And then just to flex, he dropped “Reverie” in December—a single that feels like a hazy memory of a summer you may or may not have actually lived. It’s a short track, but somehow it hits you like finding a mixtape in your old desk drawer.
Cult Favorite or Just Your Coolest Friend’s Favorite? (Yes.)
By now, Sports Coach has built something rare: a musical persona that feels like your best friend’s inside joke and a full-blown philosophy.

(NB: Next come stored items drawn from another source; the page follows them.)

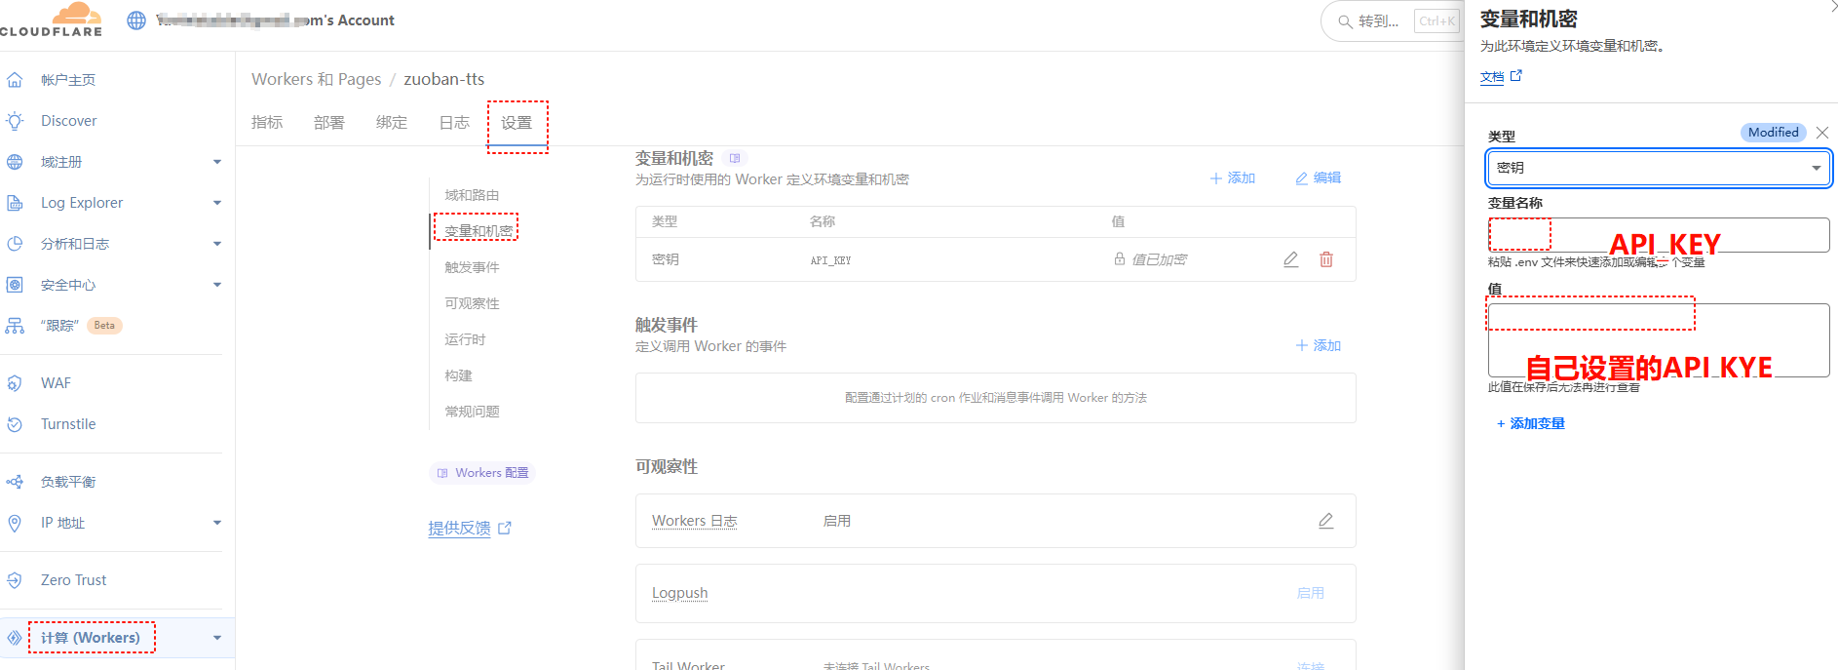Image resolution: width=1838 pixels, height=670 pixels.
Task: Expand the 域注册 sidebar section
Action: [216, 162]
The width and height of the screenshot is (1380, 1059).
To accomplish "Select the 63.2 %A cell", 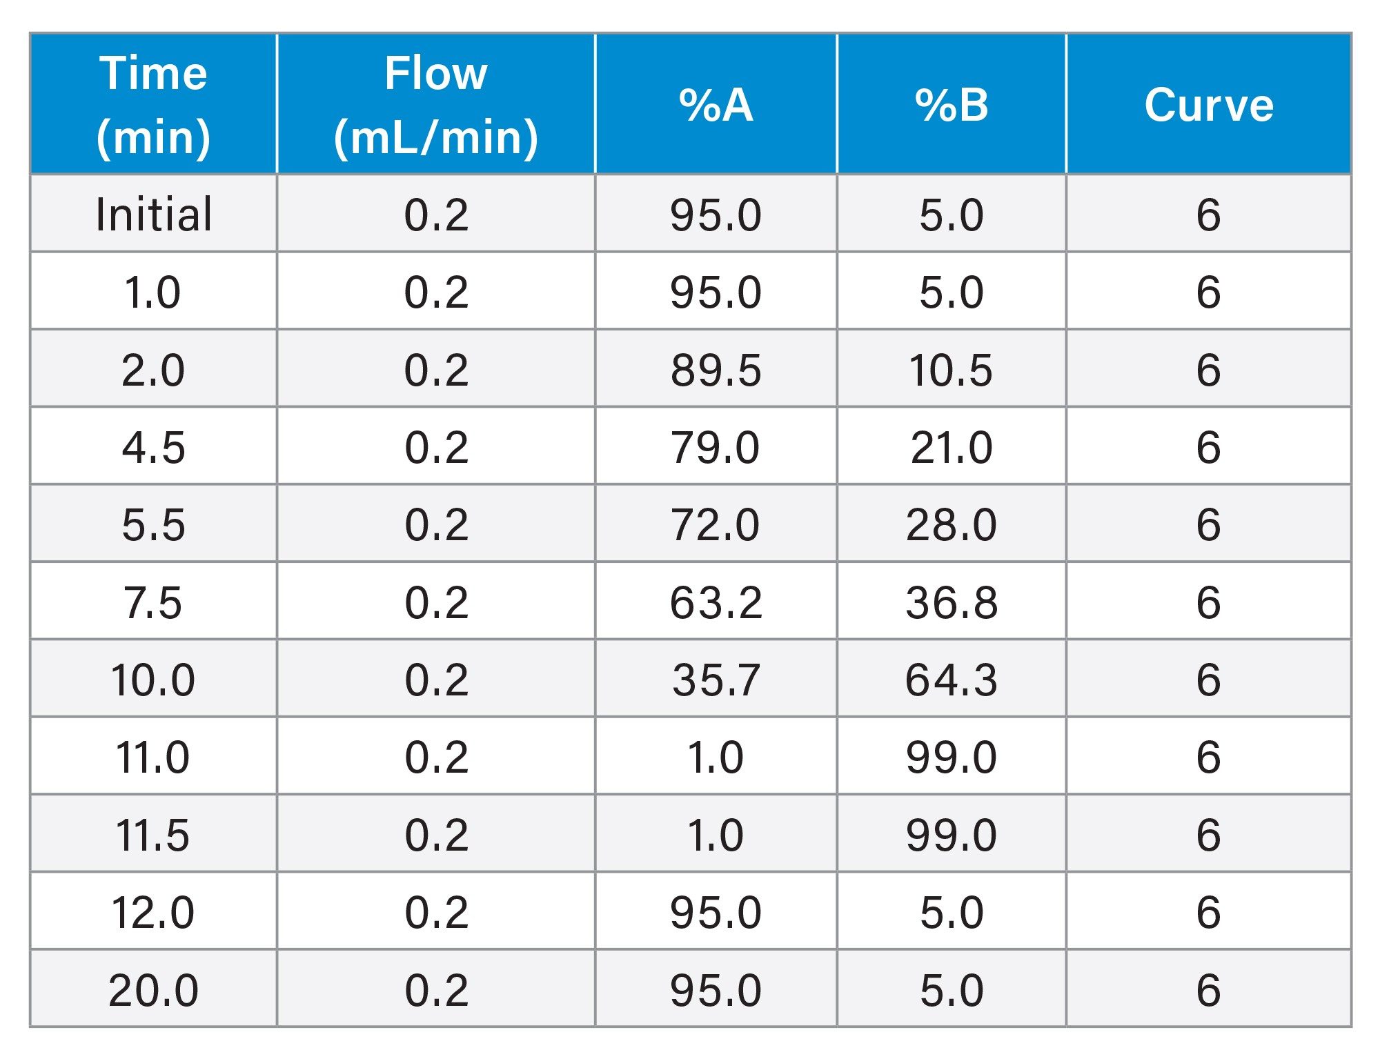I will tap(716, 601).
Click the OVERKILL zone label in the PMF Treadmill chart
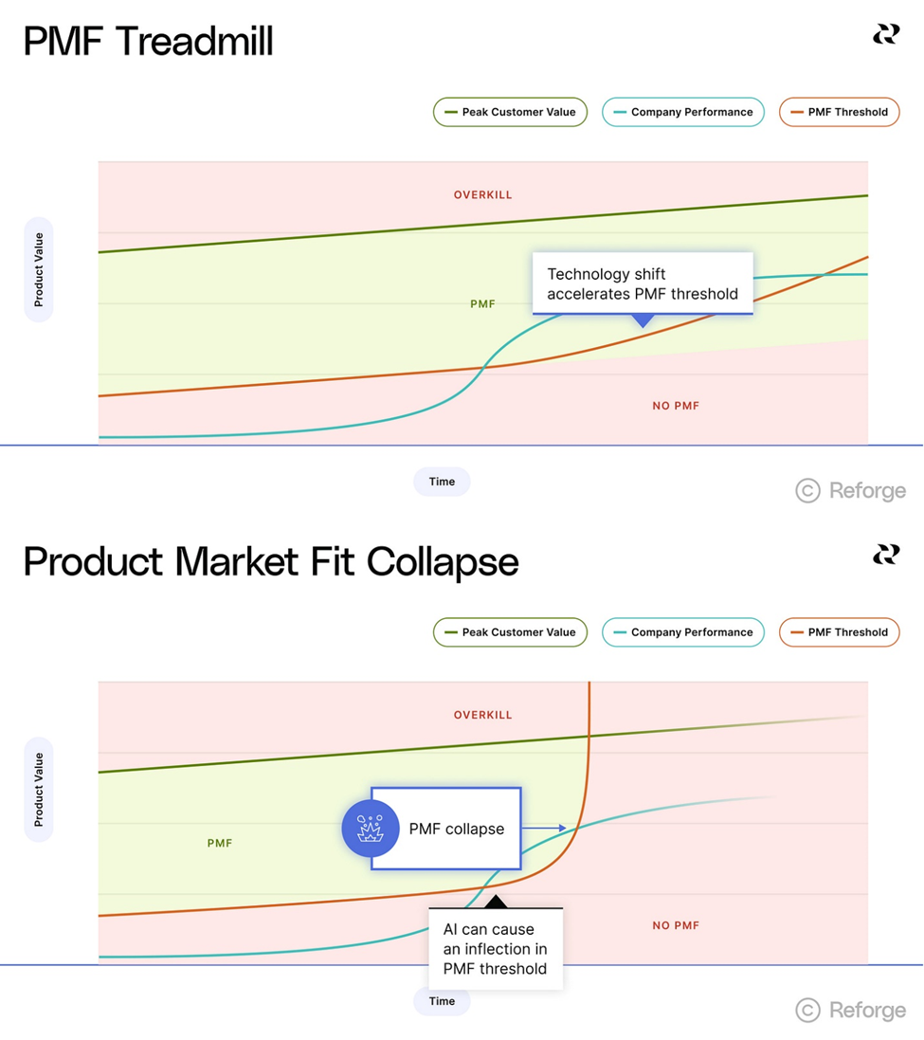Screen dimensions: 924x1040 pyautogui.click(x=482, y=195)
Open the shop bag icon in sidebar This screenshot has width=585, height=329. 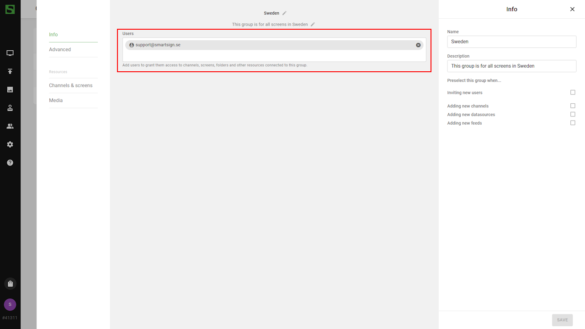coord(10,283)
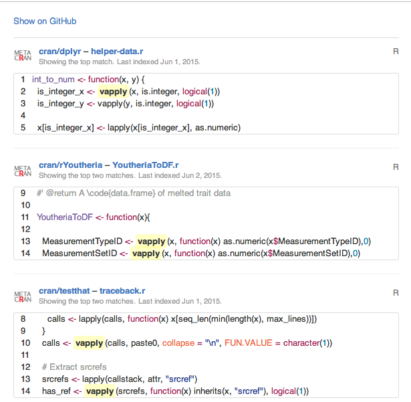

He’s got fans from all corners of the weird internet—lo-fi obsessives, synth-wave lovers, softboys, aging hipsters, people who wear headbands non-ironically, and at least one gym teacher in Cleveland.
He’s been featured in Vice, Popdust, and MGRM, all praising the same thing: his uncanny ability to make music that’s both tongue-in-cheek and totally sincere. It’s a tightrope walk, but he’s doing it in high socks and short shorts.
You don’t laugh at Sports Coach. You laugh with him, and then accidentally cry a little during track 6.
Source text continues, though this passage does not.